Thanks to Benjamin Wendorf of (among other places) hockey-graphs, we have a collection of historical shot data for skaters from 1967-2013, and for goaltenders from 1952-1982. We can use this to explore the basics of replacement shooting and goaltending under the barest of definitions — the success rate for forwards, defensemen and goaltenders based on shooting and save percentage. What we take from here, we’ll use in the next round with our full database using our refined shot data.
First, we use the Poor Man’s Replacement to mark all shooters with less than 30 shots in a season, and goaltenders facing fewer than 300 shots, as the players whose joint results are our gauge for replacement-value talent.1 We then run these through a binomial model where results are shrunken toward a common mean in each year; the more shots each player has, the closer the result is to the observed shooting percentage. The original estimates of replacement value are a little noisy from year-to-year, so we use a loess smoother to establish an “expected” replacement value over time.
Our estimates over time for replacement shooting are below:
There is a clear elevation in overall and replacement shooting percentage for forwards through the 1980s; there is a more modest but similar bump for defensemen.
The same pattern is detectable in replacement-level goaltending; the difference is in the effective range of save percentages, which is far smaller than the range for shooters.
Now that we have replacement-level shooting and goaltending, the correction for each player is straightforward — how many goals would a replacement player score/allow on the same number of shots.

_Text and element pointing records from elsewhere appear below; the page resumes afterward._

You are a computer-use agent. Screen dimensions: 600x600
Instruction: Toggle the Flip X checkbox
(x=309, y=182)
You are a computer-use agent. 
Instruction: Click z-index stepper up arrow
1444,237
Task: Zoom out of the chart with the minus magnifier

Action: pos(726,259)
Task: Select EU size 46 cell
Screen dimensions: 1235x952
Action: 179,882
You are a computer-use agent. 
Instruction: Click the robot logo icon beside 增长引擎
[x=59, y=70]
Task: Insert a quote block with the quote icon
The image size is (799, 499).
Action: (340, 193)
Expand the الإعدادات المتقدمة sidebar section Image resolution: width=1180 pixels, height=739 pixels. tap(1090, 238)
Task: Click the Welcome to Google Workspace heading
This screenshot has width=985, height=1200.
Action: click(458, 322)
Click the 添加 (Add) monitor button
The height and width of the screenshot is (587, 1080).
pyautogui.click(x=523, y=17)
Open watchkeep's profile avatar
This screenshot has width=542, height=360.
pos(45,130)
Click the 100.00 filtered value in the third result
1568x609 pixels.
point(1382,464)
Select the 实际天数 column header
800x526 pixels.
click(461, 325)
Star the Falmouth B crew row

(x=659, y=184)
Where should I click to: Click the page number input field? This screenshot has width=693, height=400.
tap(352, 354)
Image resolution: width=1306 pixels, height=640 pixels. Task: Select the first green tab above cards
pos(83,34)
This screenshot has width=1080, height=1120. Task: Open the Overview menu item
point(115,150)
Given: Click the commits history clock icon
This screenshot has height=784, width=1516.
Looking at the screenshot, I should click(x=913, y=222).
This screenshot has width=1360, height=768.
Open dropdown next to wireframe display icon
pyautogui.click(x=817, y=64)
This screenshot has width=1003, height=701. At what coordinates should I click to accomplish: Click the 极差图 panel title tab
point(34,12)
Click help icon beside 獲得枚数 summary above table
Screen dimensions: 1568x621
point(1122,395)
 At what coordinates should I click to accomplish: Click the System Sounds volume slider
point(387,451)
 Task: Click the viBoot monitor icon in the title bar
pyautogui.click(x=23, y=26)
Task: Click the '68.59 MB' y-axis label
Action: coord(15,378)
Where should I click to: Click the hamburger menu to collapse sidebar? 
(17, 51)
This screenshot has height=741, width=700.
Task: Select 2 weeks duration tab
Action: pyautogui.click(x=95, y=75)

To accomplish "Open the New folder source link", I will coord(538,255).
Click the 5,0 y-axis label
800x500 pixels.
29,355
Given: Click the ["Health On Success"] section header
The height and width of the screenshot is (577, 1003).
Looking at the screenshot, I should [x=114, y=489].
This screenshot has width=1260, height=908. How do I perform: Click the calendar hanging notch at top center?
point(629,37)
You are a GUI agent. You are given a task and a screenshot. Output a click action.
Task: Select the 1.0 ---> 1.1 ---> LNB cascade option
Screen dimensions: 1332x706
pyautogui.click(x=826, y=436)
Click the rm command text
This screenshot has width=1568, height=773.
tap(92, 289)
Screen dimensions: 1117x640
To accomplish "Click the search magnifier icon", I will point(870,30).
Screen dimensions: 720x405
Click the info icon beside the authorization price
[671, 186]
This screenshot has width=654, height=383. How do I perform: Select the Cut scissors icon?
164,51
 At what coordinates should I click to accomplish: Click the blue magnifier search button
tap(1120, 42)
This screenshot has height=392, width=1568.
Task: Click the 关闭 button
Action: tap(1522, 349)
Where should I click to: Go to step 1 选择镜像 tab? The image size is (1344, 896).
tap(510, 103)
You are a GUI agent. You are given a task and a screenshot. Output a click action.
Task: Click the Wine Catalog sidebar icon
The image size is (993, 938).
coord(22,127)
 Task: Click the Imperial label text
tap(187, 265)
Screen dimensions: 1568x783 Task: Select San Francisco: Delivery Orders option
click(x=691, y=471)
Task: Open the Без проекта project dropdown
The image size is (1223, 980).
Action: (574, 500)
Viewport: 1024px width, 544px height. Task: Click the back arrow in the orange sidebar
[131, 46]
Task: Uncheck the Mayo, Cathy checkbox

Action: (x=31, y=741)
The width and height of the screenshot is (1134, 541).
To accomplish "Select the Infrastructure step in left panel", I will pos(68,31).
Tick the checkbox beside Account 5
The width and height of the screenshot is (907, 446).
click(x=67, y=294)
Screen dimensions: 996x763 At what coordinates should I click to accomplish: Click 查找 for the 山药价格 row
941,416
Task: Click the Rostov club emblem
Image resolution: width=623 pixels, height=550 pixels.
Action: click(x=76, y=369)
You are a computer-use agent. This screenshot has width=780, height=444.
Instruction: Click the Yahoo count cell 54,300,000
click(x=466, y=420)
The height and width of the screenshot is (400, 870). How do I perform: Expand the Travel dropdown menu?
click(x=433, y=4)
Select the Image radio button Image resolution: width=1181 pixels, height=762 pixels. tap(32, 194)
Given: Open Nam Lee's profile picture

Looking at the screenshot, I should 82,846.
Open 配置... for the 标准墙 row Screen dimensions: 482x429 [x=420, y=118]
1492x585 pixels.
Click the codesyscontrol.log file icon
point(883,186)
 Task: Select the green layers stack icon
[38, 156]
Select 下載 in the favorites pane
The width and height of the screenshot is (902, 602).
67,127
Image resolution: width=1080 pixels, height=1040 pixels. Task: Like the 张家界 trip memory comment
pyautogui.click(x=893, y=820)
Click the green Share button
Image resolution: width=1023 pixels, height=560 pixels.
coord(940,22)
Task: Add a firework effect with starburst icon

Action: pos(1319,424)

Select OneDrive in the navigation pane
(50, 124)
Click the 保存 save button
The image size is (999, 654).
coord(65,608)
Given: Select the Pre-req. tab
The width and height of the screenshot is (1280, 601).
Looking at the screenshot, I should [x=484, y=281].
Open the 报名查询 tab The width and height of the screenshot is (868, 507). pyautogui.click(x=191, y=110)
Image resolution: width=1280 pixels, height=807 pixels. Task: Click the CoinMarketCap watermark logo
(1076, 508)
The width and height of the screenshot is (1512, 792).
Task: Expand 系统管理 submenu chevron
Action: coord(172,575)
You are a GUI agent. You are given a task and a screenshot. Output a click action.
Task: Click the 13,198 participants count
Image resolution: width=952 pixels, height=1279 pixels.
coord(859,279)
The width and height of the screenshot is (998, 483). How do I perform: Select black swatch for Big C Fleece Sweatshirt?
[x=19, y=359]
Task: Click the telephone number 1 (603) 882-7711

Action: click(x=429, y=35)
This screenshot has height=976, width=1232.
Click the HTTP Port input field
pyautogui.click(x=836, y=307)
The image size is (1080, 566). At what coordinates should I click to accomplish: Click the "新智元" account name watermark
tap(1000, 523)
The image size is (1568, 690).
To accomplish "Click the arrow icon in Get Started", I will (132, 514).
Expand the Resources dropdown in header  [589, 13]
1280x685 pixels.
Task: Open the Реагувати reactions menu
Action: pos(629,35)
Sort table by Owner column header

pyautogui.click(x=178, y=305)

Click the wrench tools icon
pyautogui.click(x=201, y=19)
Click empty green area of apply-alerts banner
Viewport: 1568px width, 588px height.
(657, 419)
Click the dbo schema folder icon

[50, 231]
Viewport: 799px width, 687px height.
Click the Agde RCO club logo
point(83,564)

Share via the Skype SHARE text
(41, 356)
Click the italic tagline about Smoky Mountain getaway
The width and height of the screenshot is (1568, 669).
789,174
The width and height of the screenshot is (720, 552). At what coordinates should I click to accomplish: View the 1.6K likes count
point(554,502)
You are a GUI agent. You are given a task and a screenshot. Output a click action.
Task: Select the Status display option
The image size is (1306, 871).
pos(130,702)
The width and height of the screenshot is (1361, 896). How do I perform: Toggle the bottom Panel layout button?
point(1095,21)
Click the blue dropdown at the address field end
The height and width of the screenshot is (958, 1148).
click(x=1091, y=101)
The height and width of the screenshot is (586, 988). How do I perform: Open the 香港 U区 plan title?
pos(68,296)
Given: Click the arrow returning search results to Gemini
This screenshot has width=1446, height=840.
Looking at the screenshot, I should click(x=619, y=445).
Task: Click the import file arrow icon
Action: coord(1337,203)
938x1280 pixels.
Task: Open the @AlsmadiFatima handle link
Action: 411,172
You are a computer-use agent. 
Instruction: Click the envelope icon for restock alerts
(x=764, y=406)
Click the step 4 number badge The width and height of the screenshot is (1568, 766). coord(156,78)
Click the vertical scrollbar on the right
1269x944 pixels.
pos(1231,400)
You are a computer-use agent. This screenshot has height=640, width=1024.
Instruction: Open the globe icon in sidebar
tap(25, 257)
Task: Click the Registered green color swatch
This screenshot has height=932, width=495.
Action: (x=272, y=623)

We have a reduced table of outcomes posted here for seasonal and total results. Highlights include Lemieux-Gretzky-Gretzky finishing 1-2-3 for goals above replacement in shooting success, though the most impressive result to me is Steven Stamkos finishing at number 8, one of the few high-achieving performances in the Bettman era. Since the goals to wins ratio was higher in that time, converting to pure WAR would yield an even more impressive result.
So why not stick with this method right away? This might be adequate in the long run — and we’ll be checking it with our data as we go — but there are a few opportunities to upgrade on it.
- We know what goaltenders saved what shots; checking the quality of competition is natural.
- We have moderately reliable location data and drop-ins for rebounds and rush shots. All of these factors are known to increase the likelihood of a goal.
- We have game situations and score; even accounting for the danger of the shot, there’s still a change in goal likelihood that we should build in.
- Finally, we ought to test whether or not we can detect playmaker effects or the defensive efforts of the opposing skaters. If these effects are substantial, they should be detectable over long periods of time or in particular subsets of the data.